◆ **WHAT TO WORK ON**: In the article about Cerrie Burnell below, why would Barbara Otto be surprised if someone like Burnell caused a similar reaction in the United States? Answer in one to three sentences.

When the BBC hired a pretty young actress to co-host a daily program for toddlers, it never expected viewers to complain that the young woman might give their children nightmares.
“I didn’t want to let my children watch the filler bits on the bedtime hour last night because I know it would have played on my eldest daughter’s mind and possibly caused sleep problems,” wrote one viewer in an e-mail to the British television network after seeing Cerrie Burnell play games and read children’s stories.
The viewer’s problem? Burnell was born with an incomplete right arm that ends in a stump below her elbow.
According to a BBC report, most viewers have been supportive of Burnell, who took over a daily slot on the BBC’s children’s network, CBeebies, at the beginning of February with Alex Winters. But a handful have written to the station complaining about her disability. Some say she may frighten the children. Others accuse the network of going overboard in the interests of diversity. Some say they don’t want to have to address such issues with very young children.
Burnell, who has a 4-month-old daughter, seems unfazed by the controversy. “Children come up to me in the street every day and say ‘What’s that?’ I wouldn’t say they’re frightened but certainly they’re inquisitive,” she told BBC magazine. “I would always take the time to explain to a child. All they want is an explanation. They want to know ‘What’s that?’ and ‘What’s happened?’ and ‘Why are you different?’ And then they will move on.”
Barbara Otto, the executive director of Health & Disability Advocates, a national American organization that lobbies, said in a phone interview that she would be surprised if a person like Burnell caused a similar reaction in the United States.
The Americans with Disabilities Education Act has mainstreamed as many disabled children as possible into regular schools. “We have community inclusion of people with disabilities,” she said. “Kids are going to school with people with different abilities. In the United States, this would be unheard of.”
In England, experts have noted that small children do not normally have difficulty dealing with people who are different. Where adults may turn their heads away from someone in a wheelchair, toddlers will walk right up to them and ask them about their chair. They don’t ask what’s wrong, but rather what it is.
“They acknowledge it, they don’t look away,” Otto said of small children. “They ask what happened, not out of horror or disgust or fear. The want to know what happened. A responsible adult tells them: ‘Here’s what the situation is.’”
Are adults the problem?

◆ **THE DATA**:
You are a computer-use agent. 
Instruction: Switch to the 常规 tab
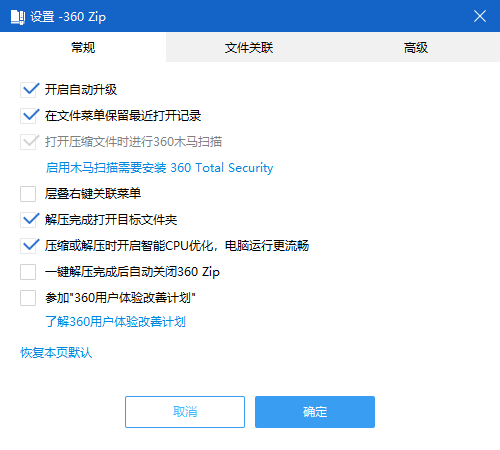(83, 47)
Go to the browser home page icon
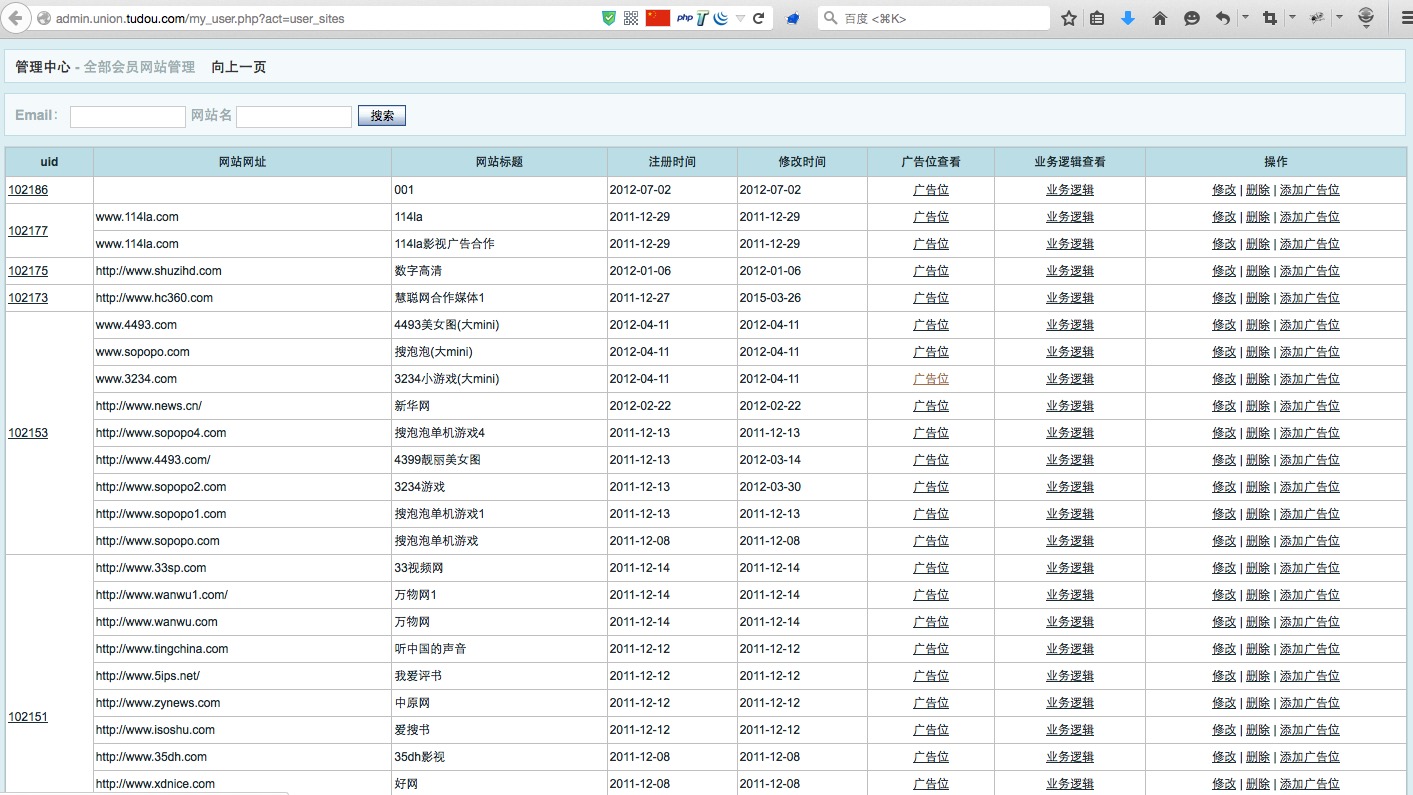Screen dimensions: 1413x795 click(x=1160, y=18)
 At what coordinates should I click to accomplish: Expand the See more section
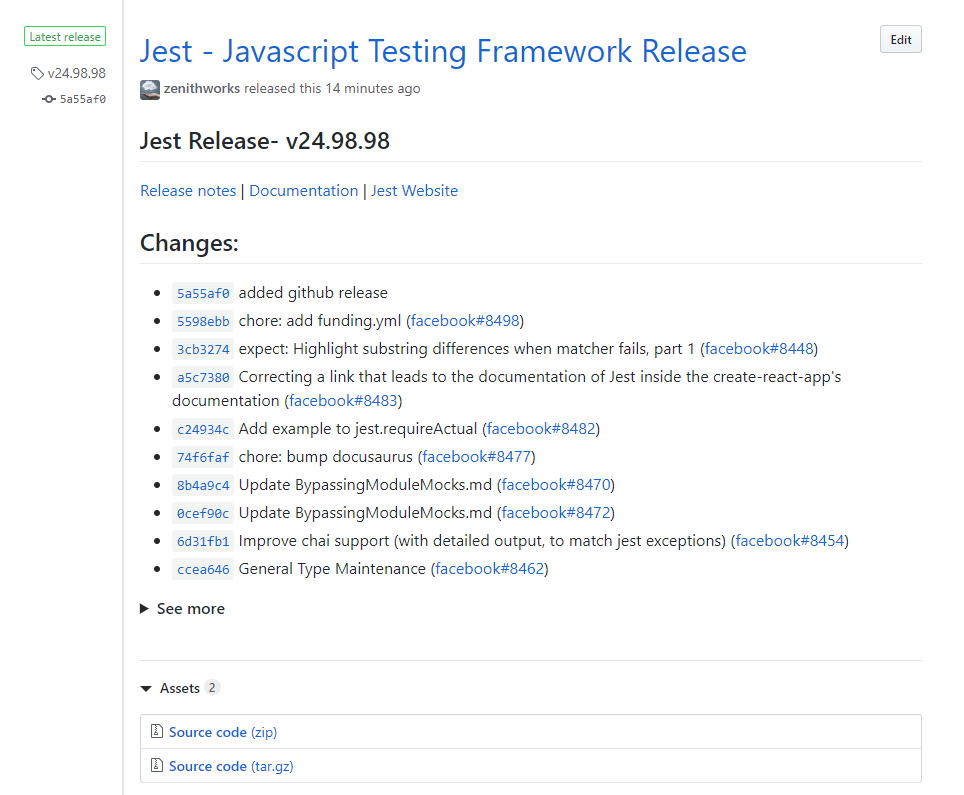182,608
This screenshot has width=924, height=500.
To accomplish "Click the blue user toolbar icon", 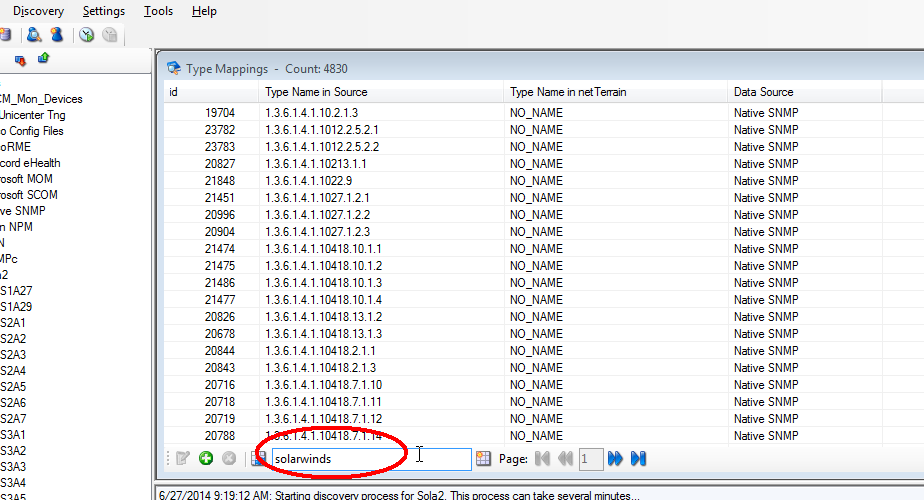I will [x=57, y=35].
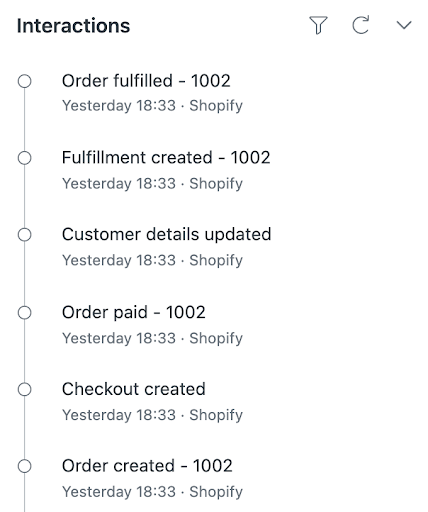The width and height of the screenshot is (428, 512).
Task: Click the timestamp under Order fulfilled
Action: click(119, 106)
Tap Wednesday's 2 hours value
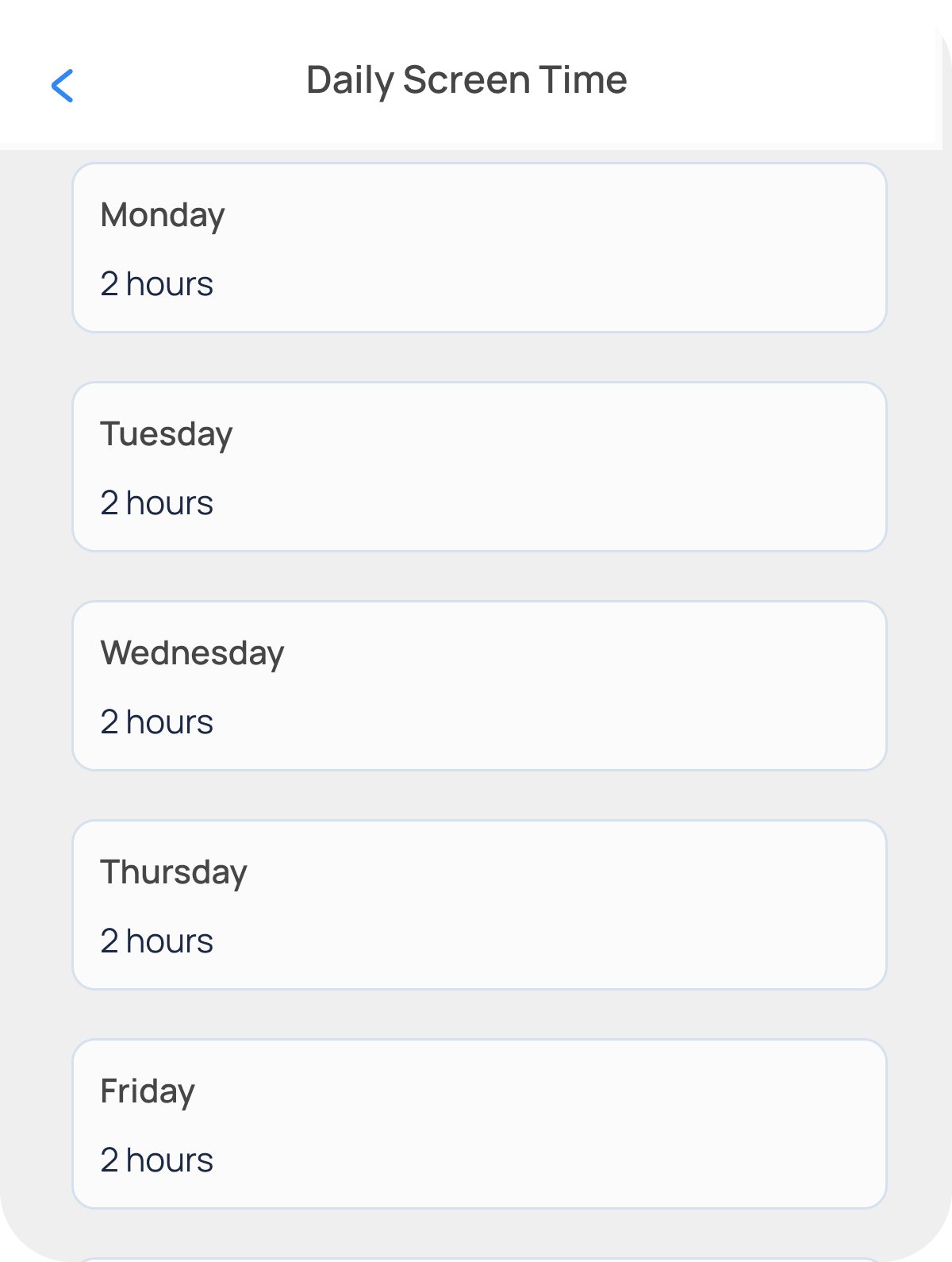 point(156,722)
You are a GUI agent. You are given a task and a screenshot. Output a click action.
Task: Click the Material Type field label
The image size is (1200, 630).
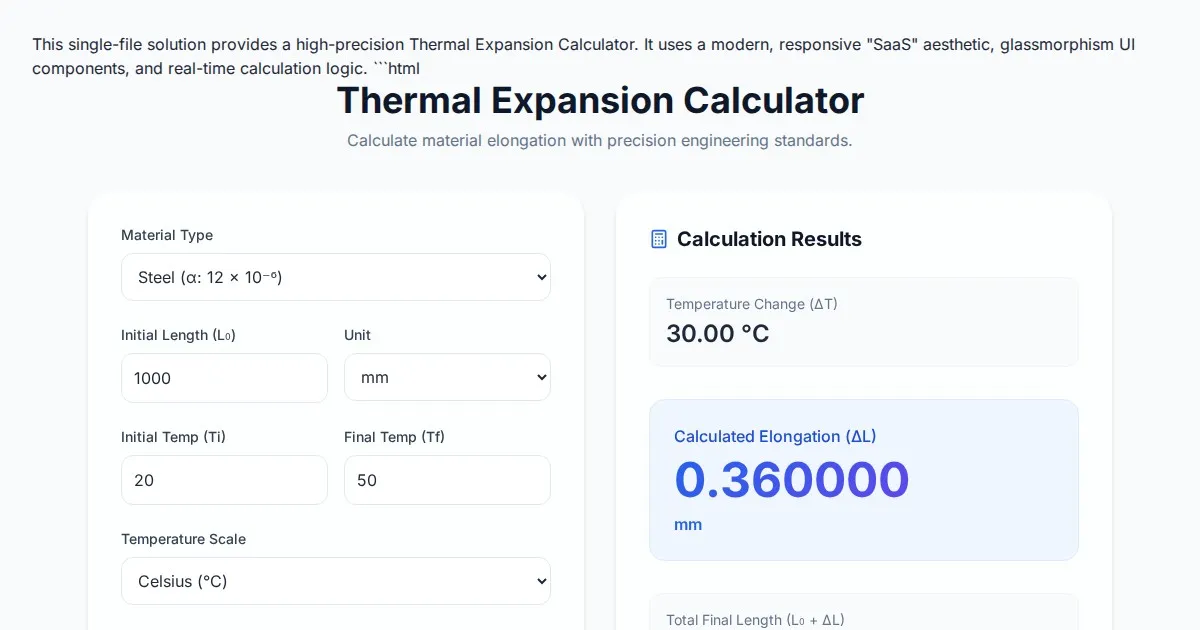[x=167, y=235]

◆ **REPLY**: In the United States, the Americans with Disabilities Education Act has mainstreamed as many disabled children as possible into regular schools. As a result, there is community inclusion of people with disabilities, and kids go to school with people who have different abilities.